(PROVIDED ENTRIES)

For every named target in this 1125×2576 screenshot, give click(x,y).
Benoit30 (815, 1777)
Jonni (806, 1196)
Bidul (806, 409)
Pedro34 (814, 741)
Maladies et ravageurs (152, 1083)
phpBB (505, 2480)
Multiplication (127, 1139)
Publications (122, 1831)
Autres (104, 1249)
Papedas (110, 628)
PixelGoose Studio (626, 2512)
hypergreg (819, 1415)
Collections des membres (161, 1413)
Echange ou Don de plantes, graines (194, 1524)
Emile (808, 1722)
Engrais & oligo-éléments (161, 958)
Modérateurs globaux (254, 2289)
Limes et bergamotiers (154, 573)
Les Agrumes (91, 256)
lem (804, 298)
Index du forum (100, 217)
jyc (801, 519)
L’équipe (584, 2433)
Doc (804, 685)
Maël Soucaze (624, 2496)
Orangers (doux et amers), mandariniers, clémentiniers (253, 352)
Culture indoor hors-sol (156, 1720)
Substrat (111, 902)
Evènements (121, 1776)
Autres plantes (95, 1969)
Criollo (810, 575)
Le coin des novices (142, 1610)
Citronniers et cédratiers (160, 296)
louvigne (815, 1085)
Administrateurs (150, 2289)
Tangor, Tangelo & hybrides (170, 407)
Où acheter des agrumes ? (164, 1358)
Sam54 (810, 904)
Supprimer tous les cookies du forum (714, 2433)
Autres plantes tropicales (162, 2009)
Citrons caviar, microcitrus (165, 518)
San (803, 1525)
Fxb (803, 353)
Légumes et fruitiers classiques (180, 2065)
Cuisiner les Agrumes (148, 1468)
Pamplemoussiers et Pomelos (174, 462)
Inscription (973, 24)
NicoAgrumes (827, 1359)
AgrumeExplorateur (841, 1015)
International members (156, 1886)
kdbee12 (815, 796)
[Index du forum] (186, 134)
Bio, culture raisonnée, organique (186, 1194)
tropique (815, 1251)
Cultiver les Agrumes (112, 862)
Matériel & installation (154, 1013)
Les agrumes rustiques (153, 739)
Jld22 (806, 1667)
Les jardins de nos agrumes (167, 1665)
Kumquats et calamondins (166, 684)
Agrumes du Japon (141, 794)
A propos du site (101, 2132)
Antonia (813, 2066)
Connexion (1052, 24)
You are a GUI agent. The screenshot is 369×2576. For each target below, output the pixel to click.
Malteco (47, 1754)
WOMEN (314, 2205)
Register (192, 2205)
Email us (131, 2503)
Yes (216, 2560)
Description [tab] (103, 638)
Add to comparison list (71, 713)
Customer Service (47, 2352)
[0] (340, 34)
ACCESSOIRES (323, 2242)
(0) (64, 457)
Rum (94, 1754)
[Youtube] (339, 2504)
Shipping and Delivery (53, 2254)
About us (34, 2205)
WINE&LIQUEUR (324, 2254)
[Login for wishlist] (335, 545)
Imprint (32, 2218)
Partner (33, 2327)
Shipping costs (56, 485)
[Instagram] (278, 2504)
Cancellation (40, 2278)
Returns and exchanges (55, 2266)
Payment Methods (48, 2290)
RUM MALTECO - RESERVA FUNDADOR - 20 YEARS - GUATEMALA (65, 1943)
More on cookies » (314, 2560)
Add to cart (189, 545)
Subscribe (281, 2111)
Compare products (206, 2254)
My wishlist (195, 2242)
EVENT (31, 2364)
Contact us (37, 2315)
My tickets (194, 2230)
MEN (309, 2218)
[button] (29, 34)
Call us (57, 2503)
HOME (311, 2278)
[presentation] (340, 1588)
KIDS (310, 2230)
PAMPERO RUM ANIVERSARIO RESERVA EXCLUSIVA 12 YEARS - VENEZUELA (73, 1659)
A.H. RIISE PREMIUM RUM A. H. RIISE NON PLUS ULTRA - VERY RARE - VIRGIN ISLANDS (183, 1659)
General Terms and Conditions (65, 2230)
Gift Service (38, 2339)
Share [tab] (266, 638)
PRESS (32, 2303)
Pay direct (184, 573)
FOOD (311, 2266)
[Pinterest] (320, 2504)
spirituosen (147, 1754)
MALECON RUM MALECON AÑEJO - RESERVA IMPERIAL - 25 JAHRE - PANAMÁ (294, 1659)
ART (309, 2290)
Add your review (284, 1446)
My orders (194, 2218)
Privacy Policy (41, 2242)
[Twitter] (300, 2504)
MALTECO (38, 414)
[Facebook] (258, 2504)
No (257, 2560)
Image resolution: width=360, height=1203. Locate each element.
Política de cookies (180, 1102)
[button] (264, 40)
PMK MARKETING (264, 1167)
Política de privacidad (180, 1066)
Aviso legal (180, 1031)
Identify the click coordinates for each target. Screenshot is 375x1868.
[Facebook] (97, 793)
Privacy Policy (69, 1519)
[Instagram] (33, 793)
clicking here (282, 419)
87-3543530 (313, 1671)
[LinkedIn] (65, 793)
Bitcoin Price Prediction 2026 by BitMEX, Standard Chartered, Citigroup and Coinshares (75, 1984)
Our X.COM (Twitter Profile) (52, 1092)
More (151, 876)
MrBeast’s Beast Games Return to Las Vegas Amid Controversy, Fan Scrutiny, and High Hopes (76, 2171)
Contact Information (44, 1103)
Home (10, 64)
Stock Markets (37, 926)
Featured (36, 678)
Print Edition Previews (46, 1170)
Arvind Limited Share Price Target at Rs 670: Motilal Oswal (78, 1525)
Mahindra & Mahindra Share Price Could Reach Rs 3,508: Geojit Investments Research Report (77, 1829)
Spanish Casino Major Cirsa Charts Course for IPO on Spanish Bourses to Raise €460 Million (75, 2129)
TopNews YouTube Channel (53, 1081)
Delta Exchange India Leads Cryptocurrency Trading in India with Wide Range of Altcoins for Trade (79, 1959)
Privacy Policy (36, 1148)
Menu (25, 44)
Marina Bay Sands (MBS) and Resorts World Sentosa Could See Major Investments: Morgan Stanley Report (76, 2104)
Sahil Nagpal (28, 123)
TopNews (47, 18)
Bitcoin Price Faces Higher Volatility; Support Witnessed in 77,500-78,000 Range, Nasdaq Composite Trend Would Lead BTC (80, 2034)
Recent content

(End PROVIDED ENTRIES)

### EXERCISE INSTRUCTIONS:
Using the records above, give the number of lines in which the word "Report" occurs, and nothing else.

### SOLUTION:
2